WHAT YOU ARE ASKED TO DO
Rewrite the entries from the line containing "Where should I" through the line containing "pos(379,128)" as a numbered list, both ends included and blank lines dropped.

PROVIDED RECORDS

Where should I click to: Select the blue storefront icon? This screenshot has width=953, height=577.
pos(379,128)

==

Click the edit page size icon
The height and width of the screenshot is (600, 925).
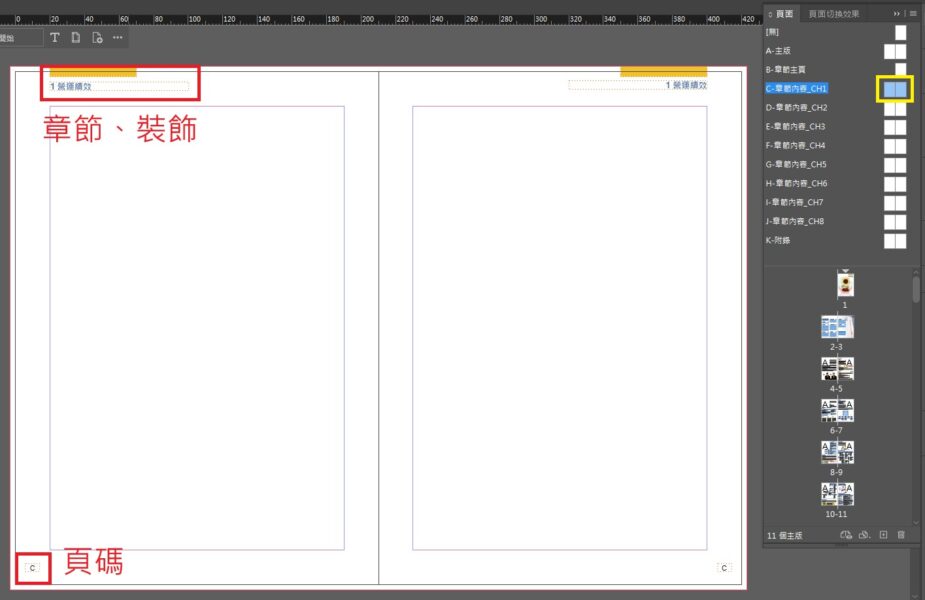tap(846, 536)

FINISHED TASK
1. Where should I click to: Select the blue storefront icon? This screenshot has width=953, height=577.
2. pos(379,128)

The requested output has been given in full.